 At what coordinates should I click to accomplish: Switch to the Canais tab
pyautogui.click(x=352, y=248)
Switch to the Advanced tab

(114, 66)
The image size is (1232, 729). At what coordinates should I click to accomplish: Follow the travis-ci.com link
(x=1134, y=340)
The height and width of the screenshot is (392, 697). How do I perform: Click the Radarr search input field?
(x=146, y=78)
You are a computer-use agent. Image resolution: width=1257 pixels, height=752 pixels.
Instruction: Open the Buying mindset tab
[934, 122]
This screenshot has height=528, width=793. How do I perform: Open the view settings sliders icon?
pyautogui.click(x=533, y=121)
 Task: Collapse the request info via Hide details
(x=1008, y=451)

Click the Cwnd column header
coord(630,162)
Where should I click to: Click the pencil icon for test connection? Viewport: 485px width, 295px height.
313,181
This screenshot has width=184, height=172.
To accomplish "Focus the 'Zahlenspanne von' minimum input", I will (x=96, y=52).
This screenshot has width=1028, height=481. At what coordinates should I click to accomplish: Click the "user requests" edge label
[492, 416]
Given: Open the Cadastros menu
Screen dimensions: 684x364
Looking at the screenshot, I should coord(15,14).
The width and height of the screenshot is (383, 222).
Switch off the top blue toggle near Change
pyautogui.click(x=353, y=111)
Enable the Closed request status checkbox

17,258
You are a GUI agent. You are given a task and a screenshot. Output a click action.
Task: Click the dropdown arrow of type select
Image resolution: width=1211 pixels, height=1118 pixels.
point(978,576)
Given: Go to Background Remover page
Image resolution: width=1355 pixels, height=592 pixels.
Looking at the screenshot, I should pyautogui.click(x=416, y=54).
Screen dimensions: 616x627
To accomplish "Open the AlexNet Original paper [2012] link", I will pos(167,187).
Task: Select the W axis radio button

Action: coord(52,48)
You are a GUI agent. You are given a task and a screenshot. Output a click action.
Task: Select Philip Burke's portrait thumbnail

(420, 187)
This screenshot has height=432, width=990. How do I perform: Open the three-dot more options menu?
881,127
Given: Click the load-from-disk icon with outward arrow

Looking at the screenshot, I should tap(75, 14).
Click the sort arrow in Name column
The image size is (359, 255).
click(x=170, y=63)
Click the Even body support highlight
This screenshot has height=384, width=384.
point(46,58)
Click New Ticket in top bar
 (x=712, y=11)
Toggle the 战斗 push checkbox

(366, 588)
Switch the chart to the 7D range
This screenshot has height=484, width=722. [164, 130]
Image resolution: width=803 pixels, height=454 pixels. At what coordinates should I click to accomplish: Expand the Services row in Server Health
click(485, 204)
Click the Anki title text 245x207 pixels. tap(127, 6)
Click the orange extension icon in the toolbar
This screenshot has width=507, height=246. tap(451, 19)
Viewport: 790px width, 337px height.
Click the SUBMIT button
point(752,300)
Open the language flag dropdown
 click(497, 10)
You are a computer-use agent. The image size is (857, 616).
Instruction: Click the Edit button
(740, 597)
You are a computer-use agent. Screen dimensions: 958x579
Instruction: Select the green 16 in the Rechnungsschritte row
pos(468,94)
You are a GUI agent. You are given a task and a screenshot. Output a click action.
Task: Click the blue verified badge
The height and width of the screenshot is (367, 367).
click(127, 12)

* Aim *
Pull out every line above that contains the word "coordinates", and copy each one in full.

* Expected answer *
 At what coordinates should I click to accomplish: Switch to the Canais tab
The image size is (1232, 729). At what coordinates should I click to accomplish: Follow the travis-ci.com link
This screenshot has width=1028, height=481. At what coordinates should I click to accomplish: Click the "user requests" edge label
Image resolution: width=803 pixels, height=454 pixels. At what coordinates should I click to accomplish: Expand the Services row in Server Health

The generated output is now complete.